*DIRECTIONS*
Echo the lines of the records below, starting at the line that contains "Image resolution: width=451" and ending with the last line of the records. Leave the pictures out of your answer.

[Recorded data]
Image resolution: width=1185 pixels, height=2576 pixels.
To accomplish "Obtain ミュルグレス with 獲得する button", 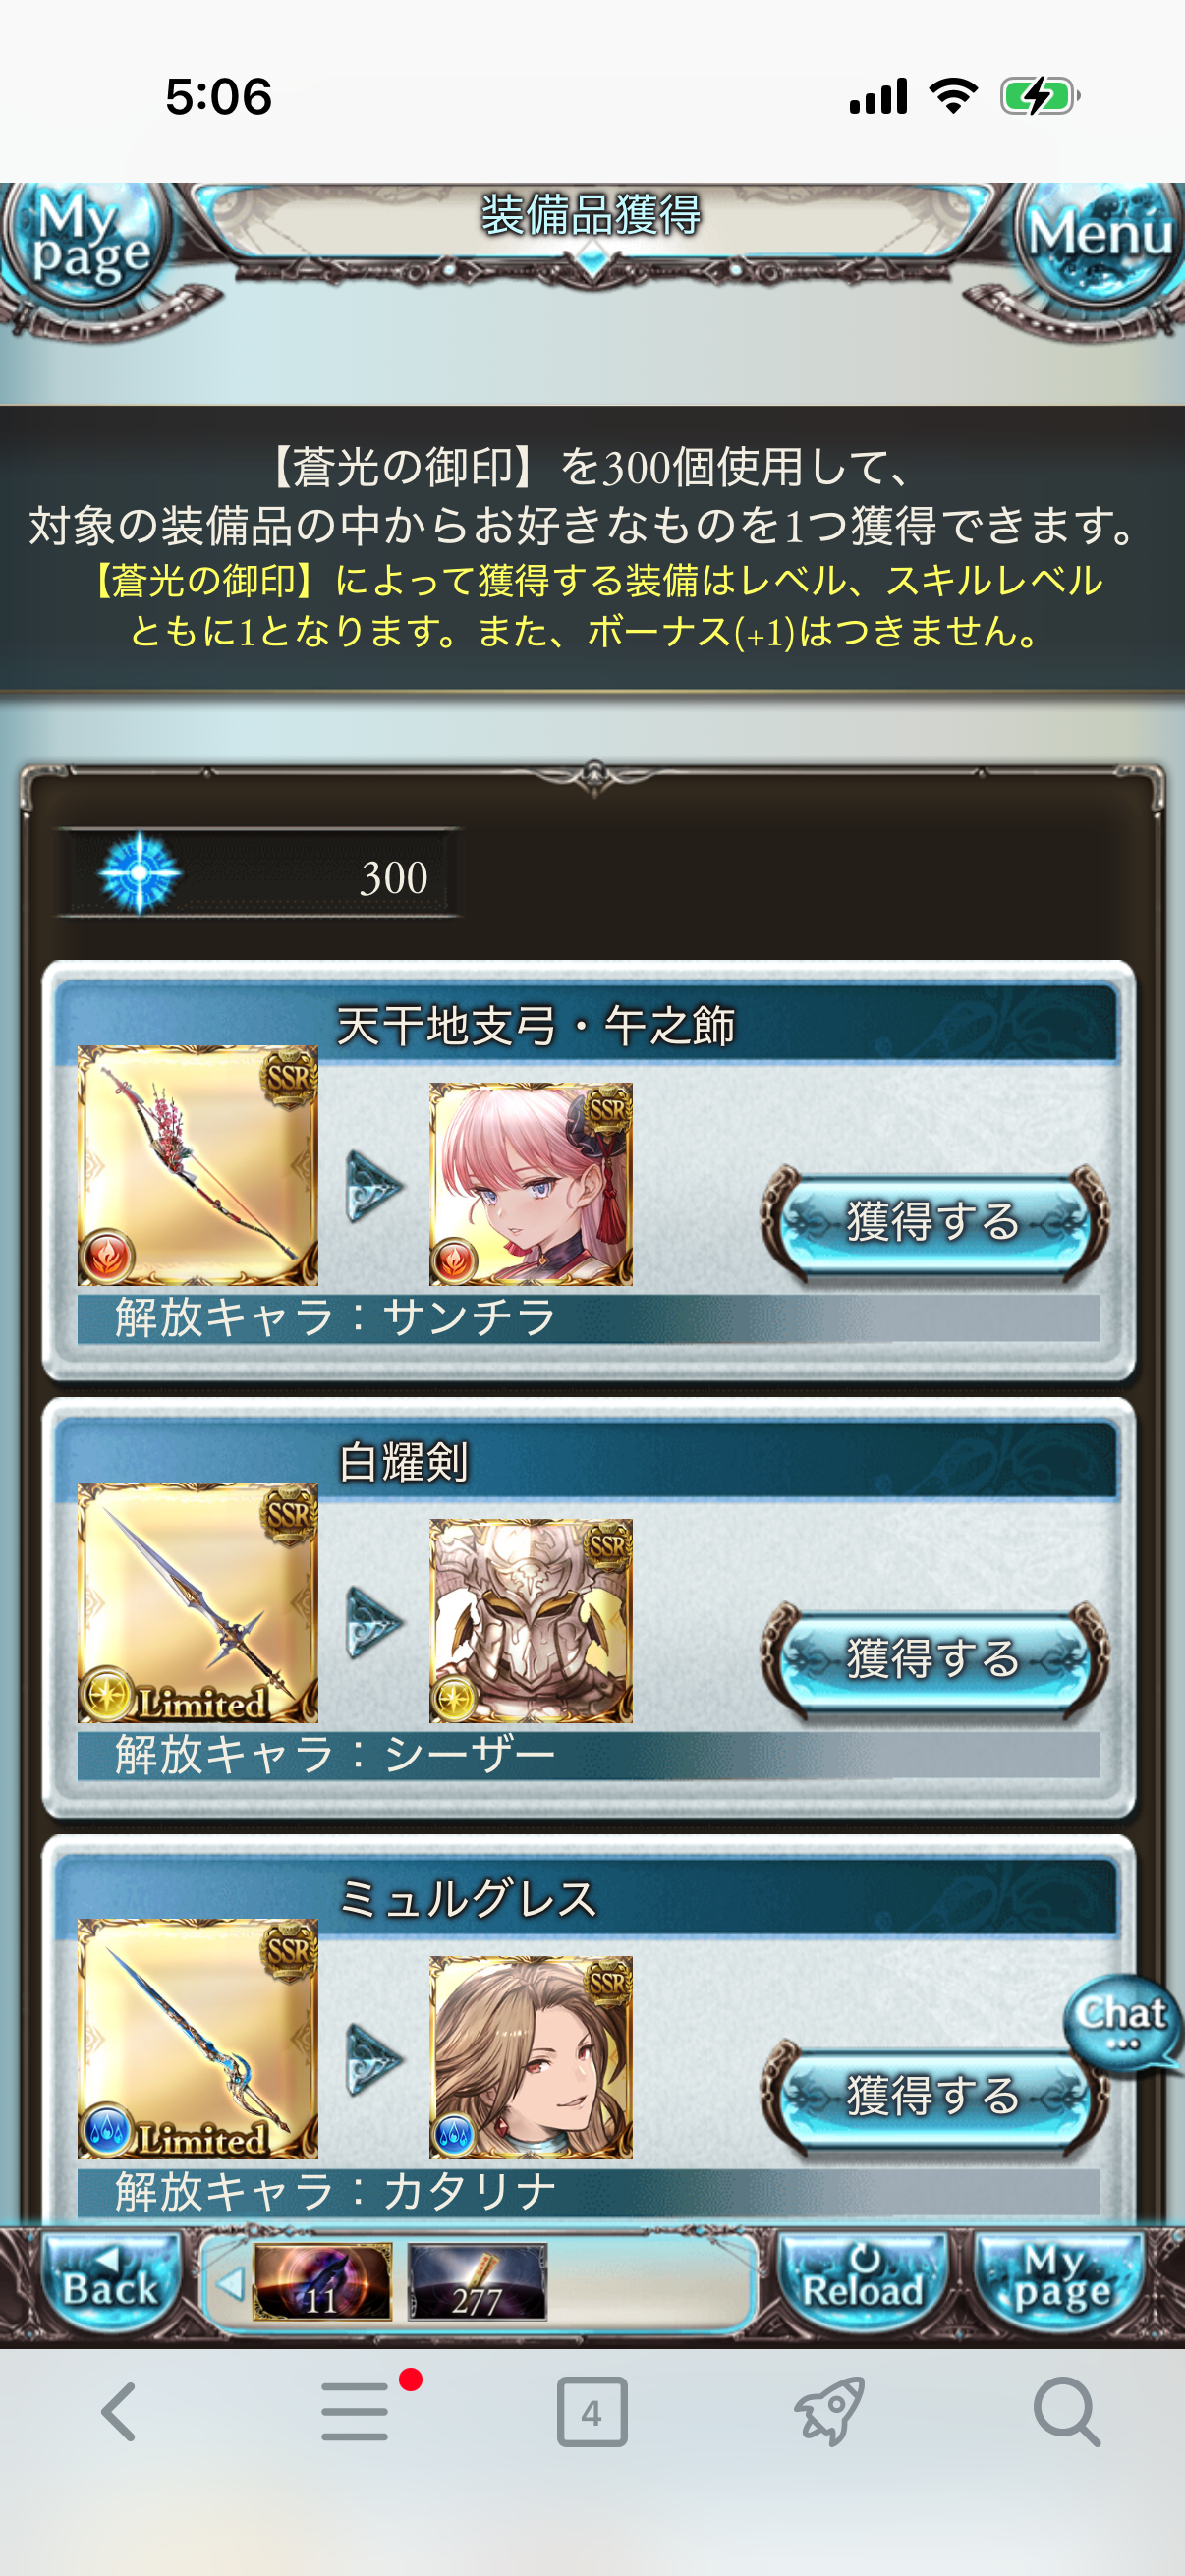I will [934, 2096].
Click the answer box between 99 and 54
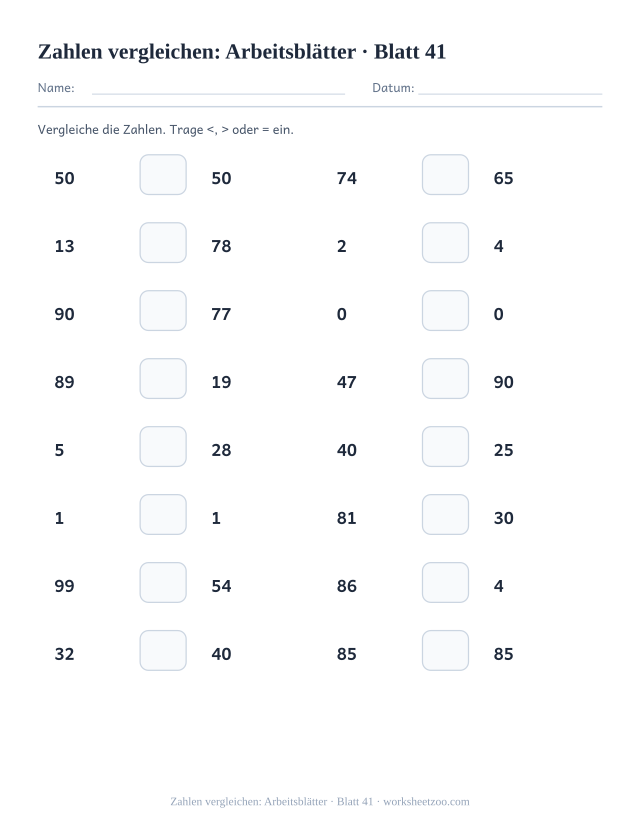Screen dimensions: 640x829 coord(163,583)
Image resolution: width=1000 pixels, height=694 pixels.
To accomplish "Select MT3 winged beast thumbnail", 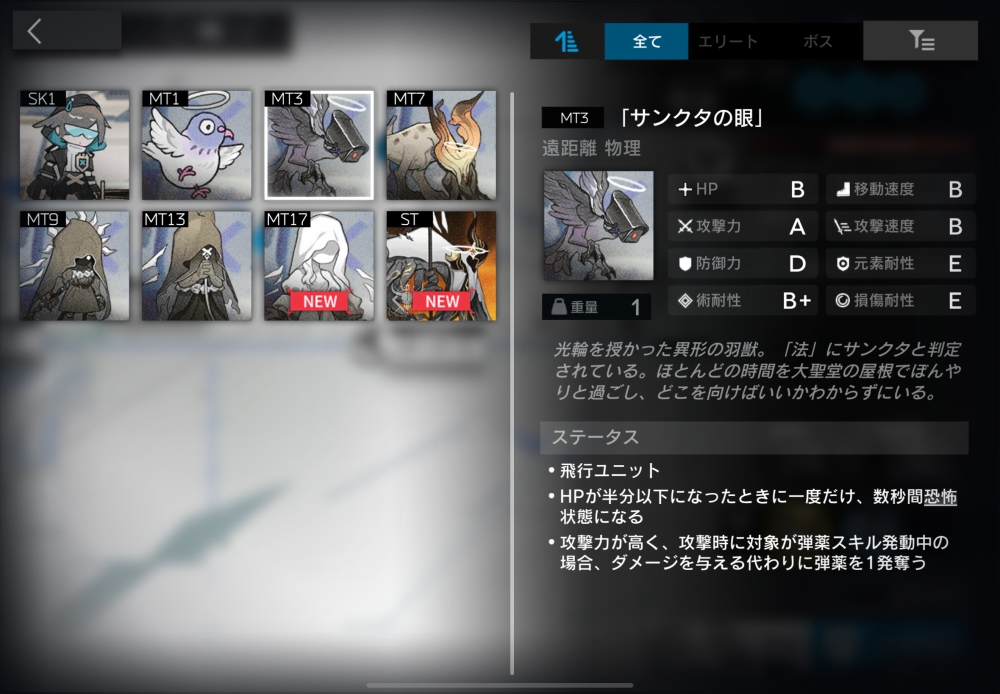I will (319, 145).
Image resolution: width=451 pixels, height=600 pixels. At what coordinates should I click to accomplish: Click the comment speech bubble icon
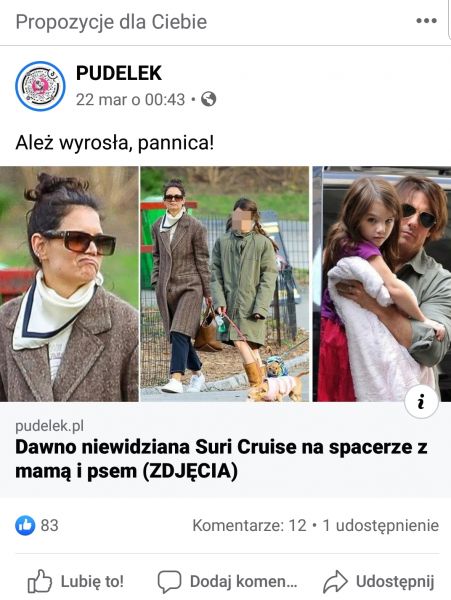click(x=169, y=582)
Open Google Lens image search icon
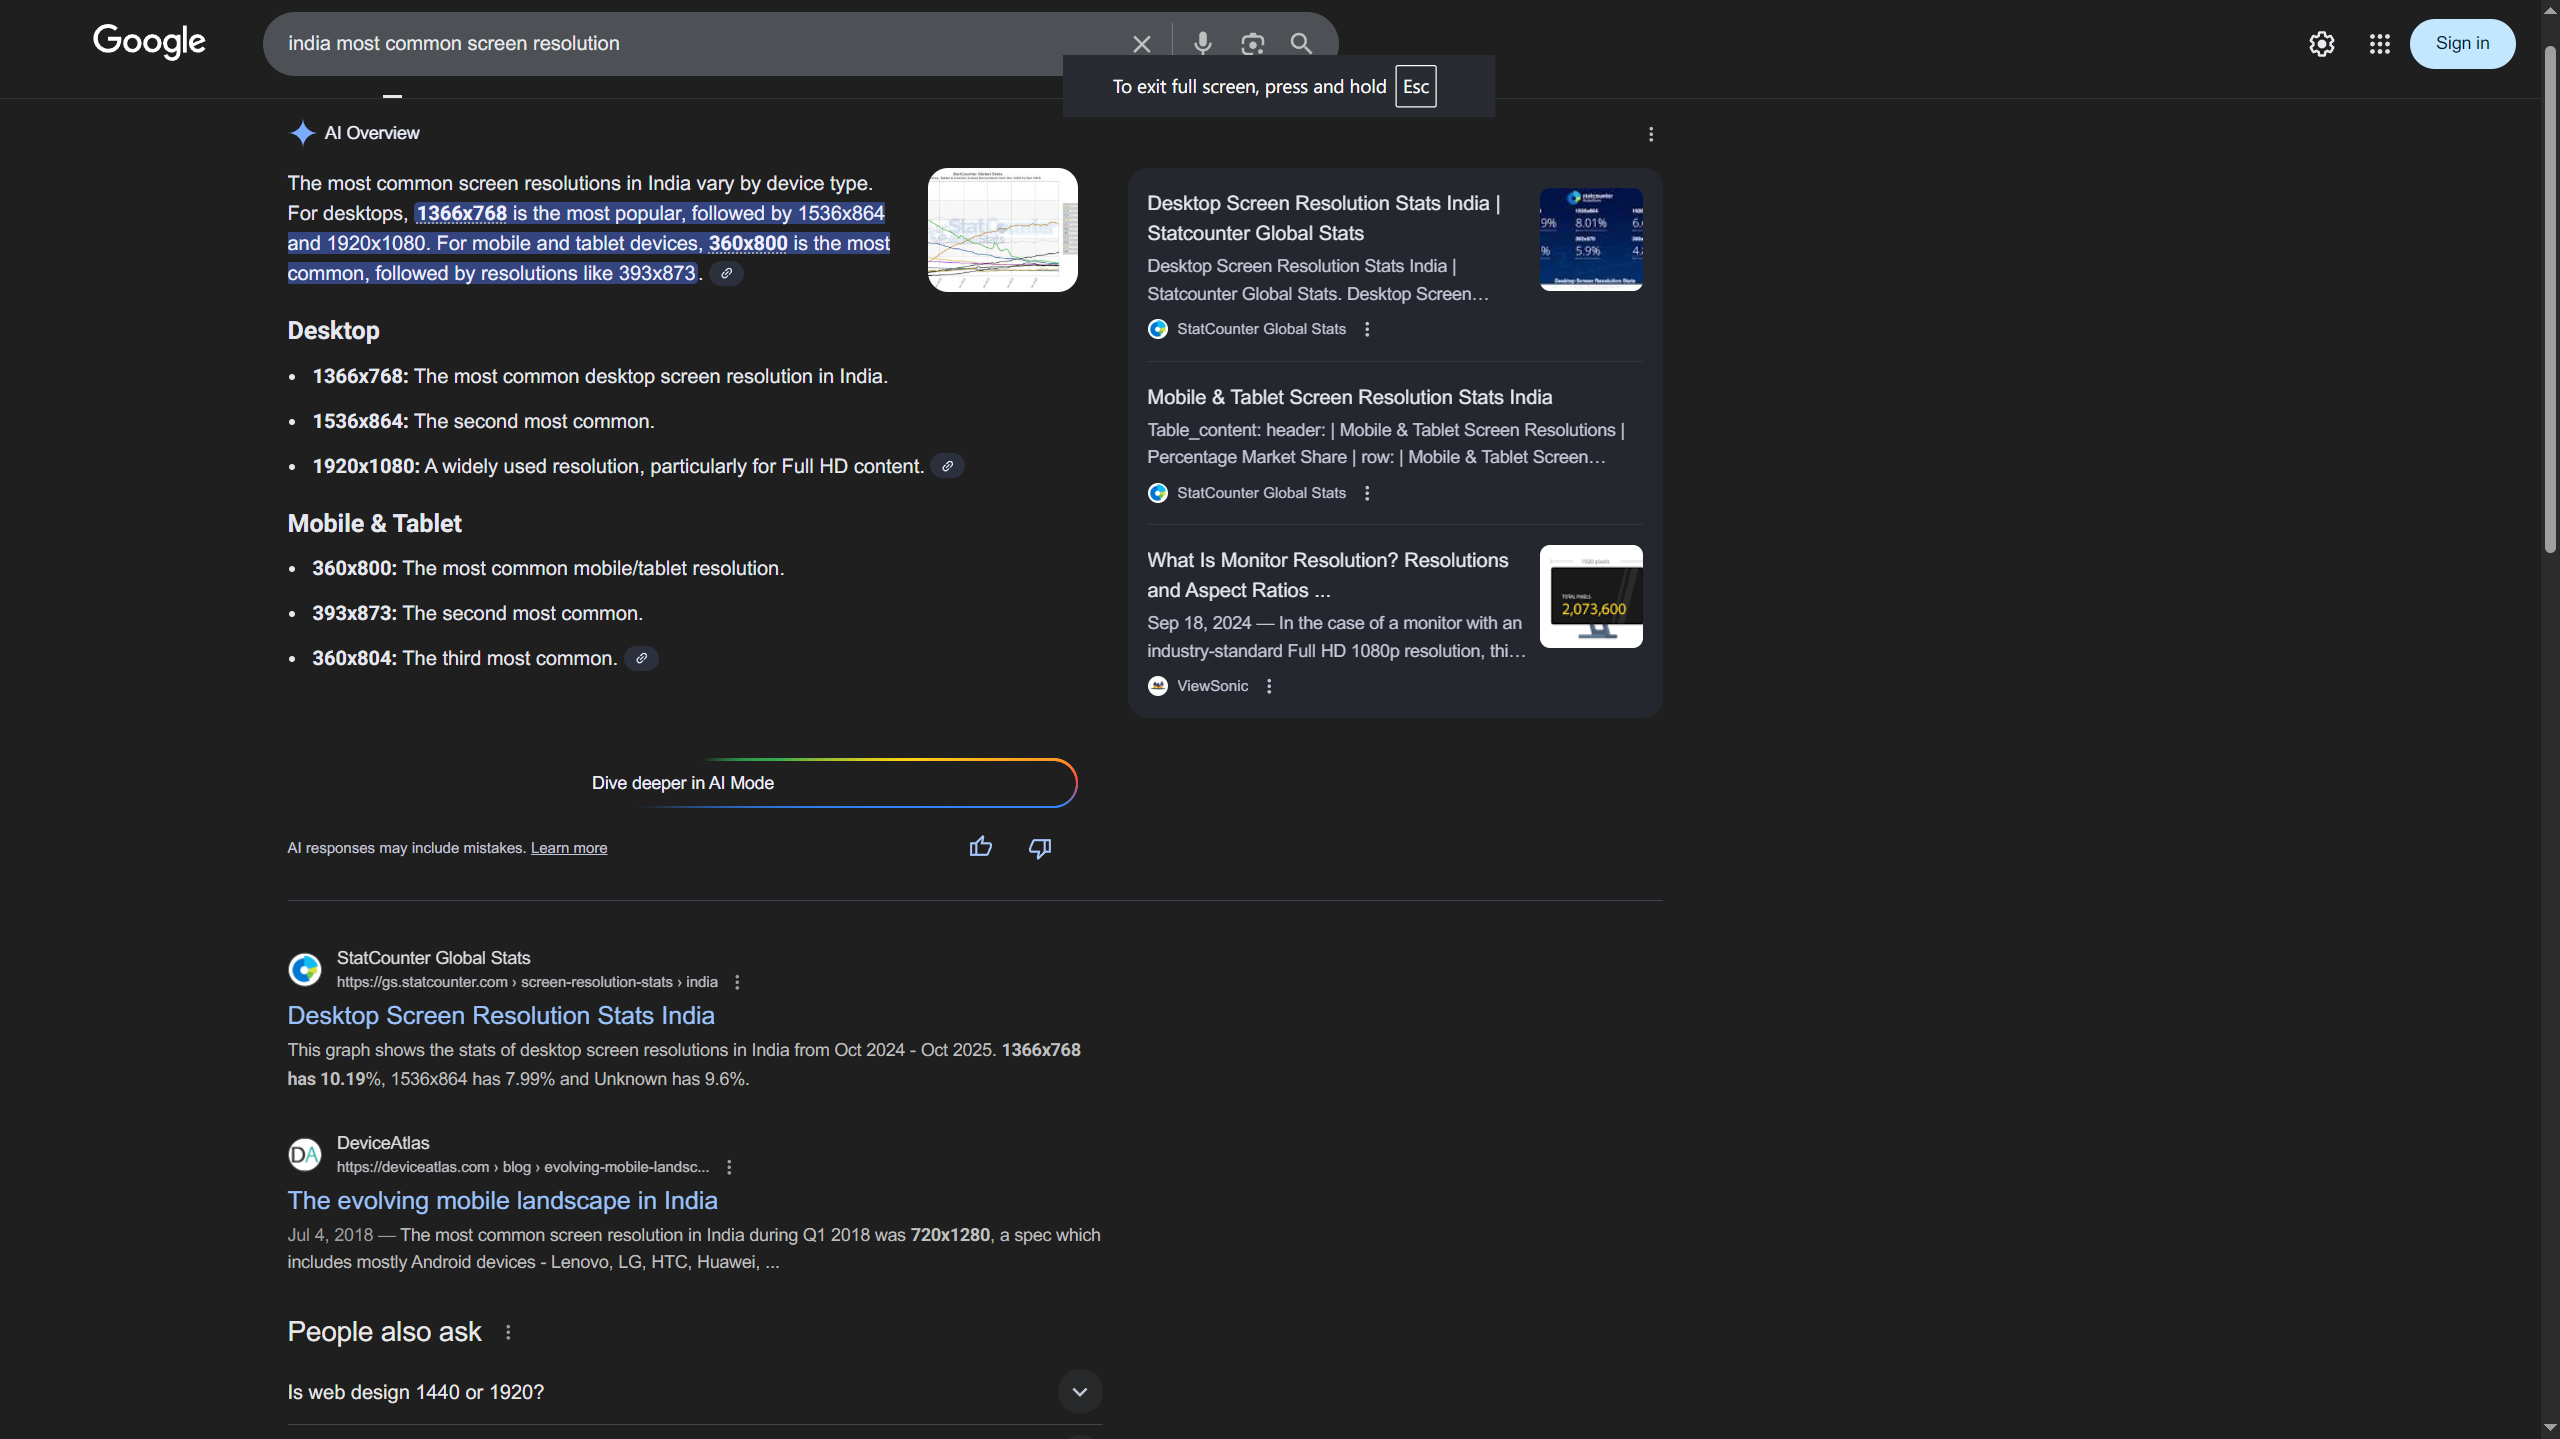The image size is (2560, 1439). coord(1252,44)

*OUTPUT BELOW*
Image resolution: width=451 pixels, height=600 pixels. At what coordinates should I click to accomplish: Click the comment speech bubble icon
click(x=169, y=582)
Open Google Lens image search icon
The image size is (2560, 1439). coord(1252,44)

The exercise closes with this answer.